Reading Time: 4 minutesEarlier this year, Panama’s Supreme Court struck down concessions held by CK Hutchison, a Hong Kong-based conglomerate, over the two port facilities flanking the Panama Canal on the Atlantic and Pacific. The ruling had vast implications, because it effectively expelled a Chinese Communist Party-linked operator from key maritime infrastructure at a time when Washington and Beijing are engaged in the most consequential strategic competition since the Cold War.
The ruling also exposed a critical weakness in Panama: the lack of a true doctrine about how to manage the Canal and the great-power jockeying it attracts. For decades, Panama’s foreign policy has been largely improvised, and now, given intense new pressure from China and the U.S., this has become a serious liability.
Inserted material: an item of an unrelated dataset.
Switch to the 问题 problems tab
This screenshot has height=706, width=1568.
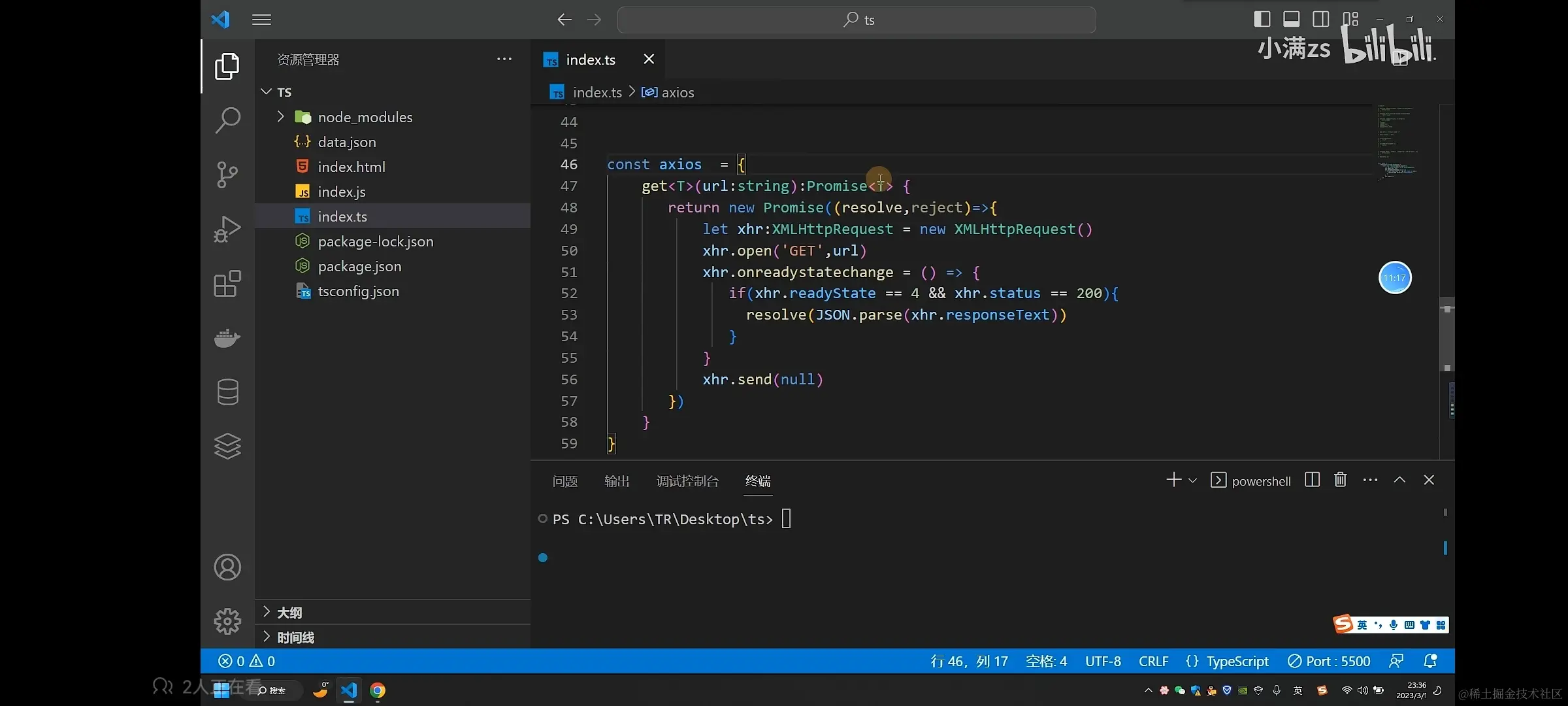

Every nation in Latin America is grappling with the question of how best to navigate the U.S.-China rivalry. It is especially urgent in Panama, however, because of the unique importance of the Canal, the depth of the country’s ties with the U.S., and the extent of its flirtation with Beijing over the past decade.
This is why, at the beginning of his second term, U.S. President Donald Trump threatened to “take back” the Canal and placed Panama at the heart of global strategic discourse. Like never before, the Panama’s domestic decisions reverberate not just in Houston, Rotterdam, and Shanghai, but also in every foreign ministry, intelligence agency, and major newspaper tracking great-power competition.